Extract the lines from the first one in the records below through the line containing "Click the 1,500.00 price axis label", keeping both ends and leaving out any pictures.

==========

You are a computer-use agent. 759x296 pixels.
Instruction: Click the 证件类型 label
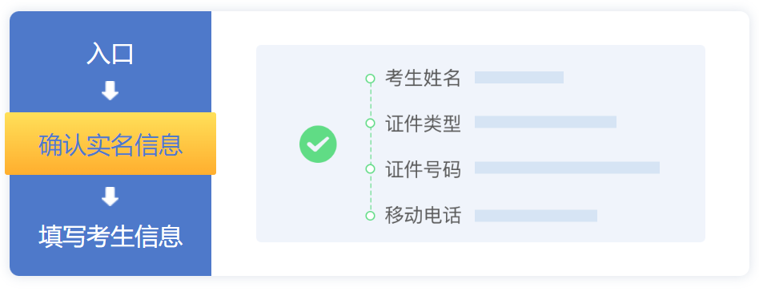click(x=423, y=124)
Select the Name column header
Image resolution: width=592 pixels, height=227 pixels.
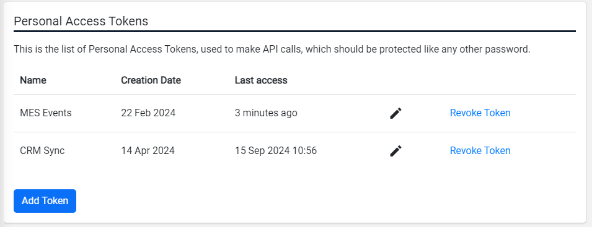(x=33, y=80)
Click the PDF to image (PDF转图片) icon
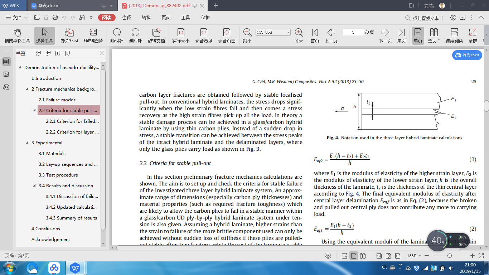 [x=93, y=35]
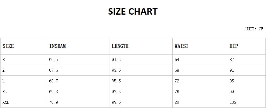
Task: Click the XXL size row label
Action: pyautogui.click(x=24, y=102)
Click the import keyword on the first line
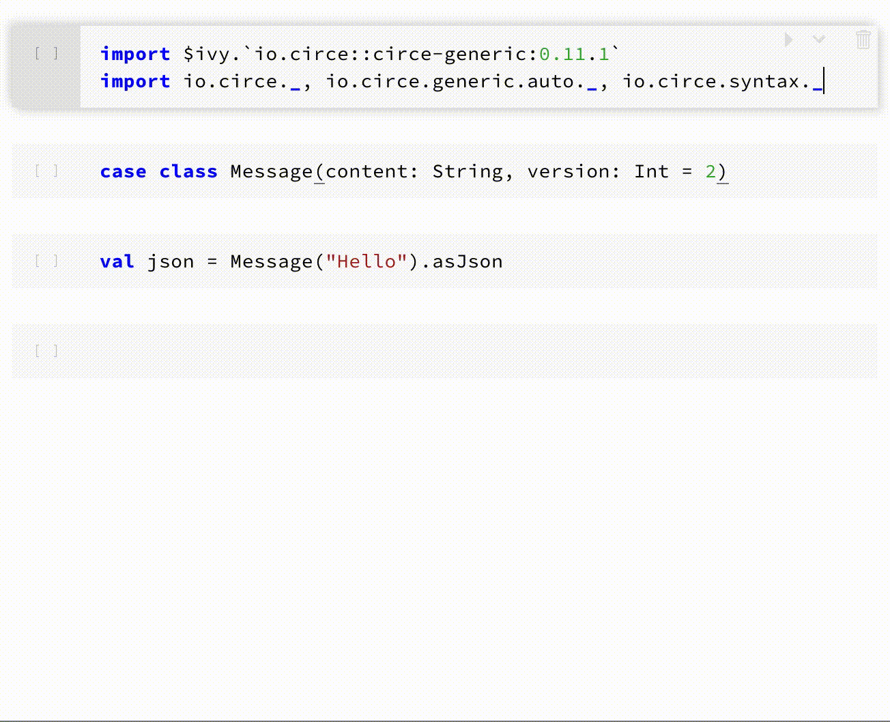This screenshot has width=890, height=722. (135, 54)
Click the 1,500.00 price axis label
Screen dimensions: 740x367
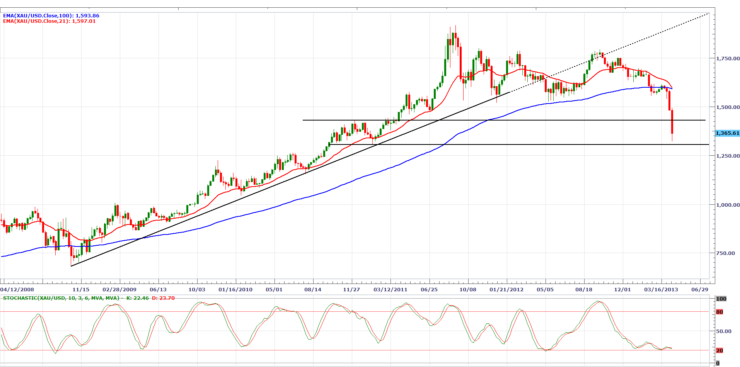point(728,107)
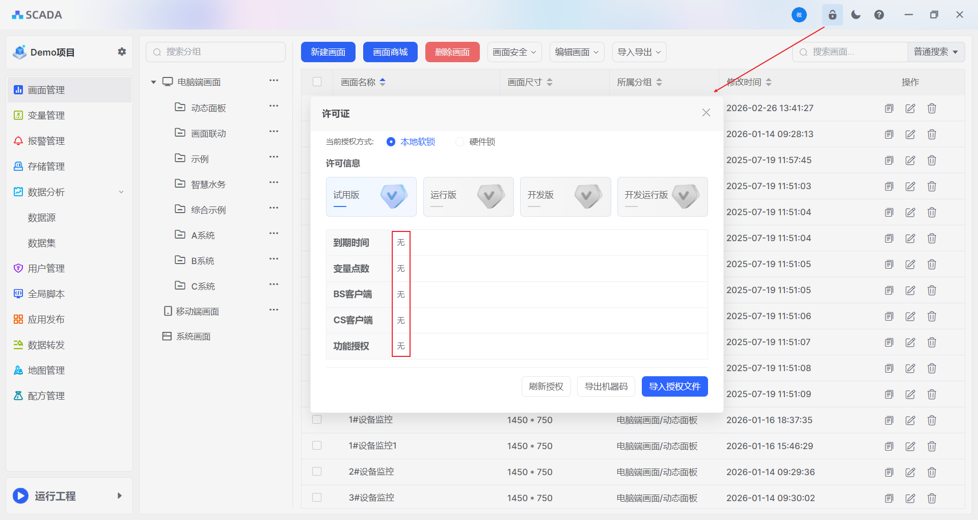Screen dimensions: 978x520
Task: Open Demo项目 settings gear icon
Action: 122,51
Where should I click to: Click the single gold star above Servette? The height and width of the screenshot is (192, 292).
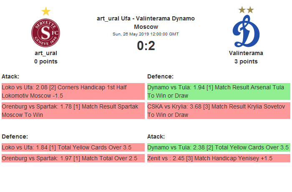46,11
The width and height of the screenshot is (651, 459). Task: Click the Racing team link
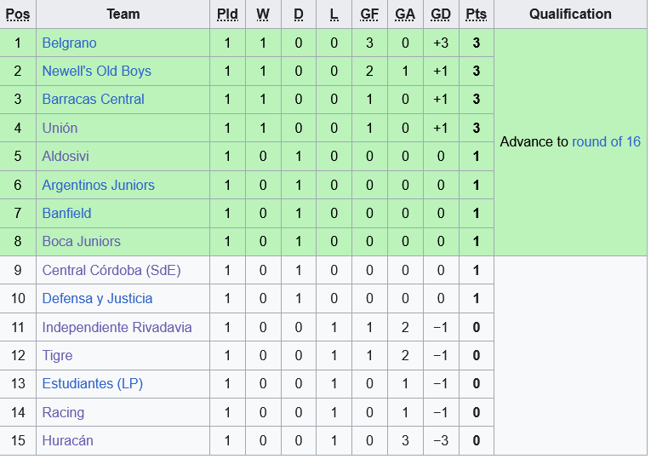(x=63, y=412)

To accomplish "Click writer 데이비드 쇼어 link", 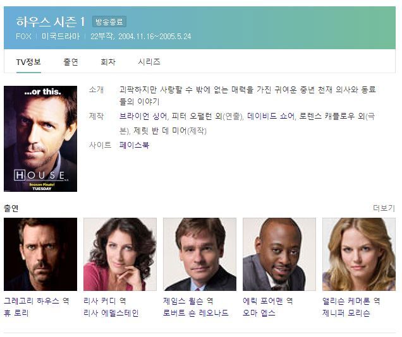I will (271, 116).
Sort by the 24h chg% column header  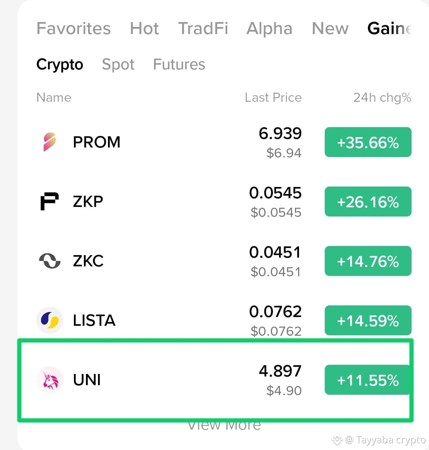(382, 98)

==========

■ Final answer
You are a computer-use agent. 759x296 pixels.
Instruction: Click the 证件类型 label
click(x=423, y=124)
Select the Name column header
Image resolution: width=592 pixels, height=227 pixels.
(x=33, y=80)
Click the PDF to image (PDF转图片) icon
 [x=93, y=35]
Task: Click the XXL size row label
Action: pyautogui.click(x=24, y=102)
Click the import keyword on the first line
This screenshot has width=890, height=722. (135, 54)
Click the 1,500.00 price axis label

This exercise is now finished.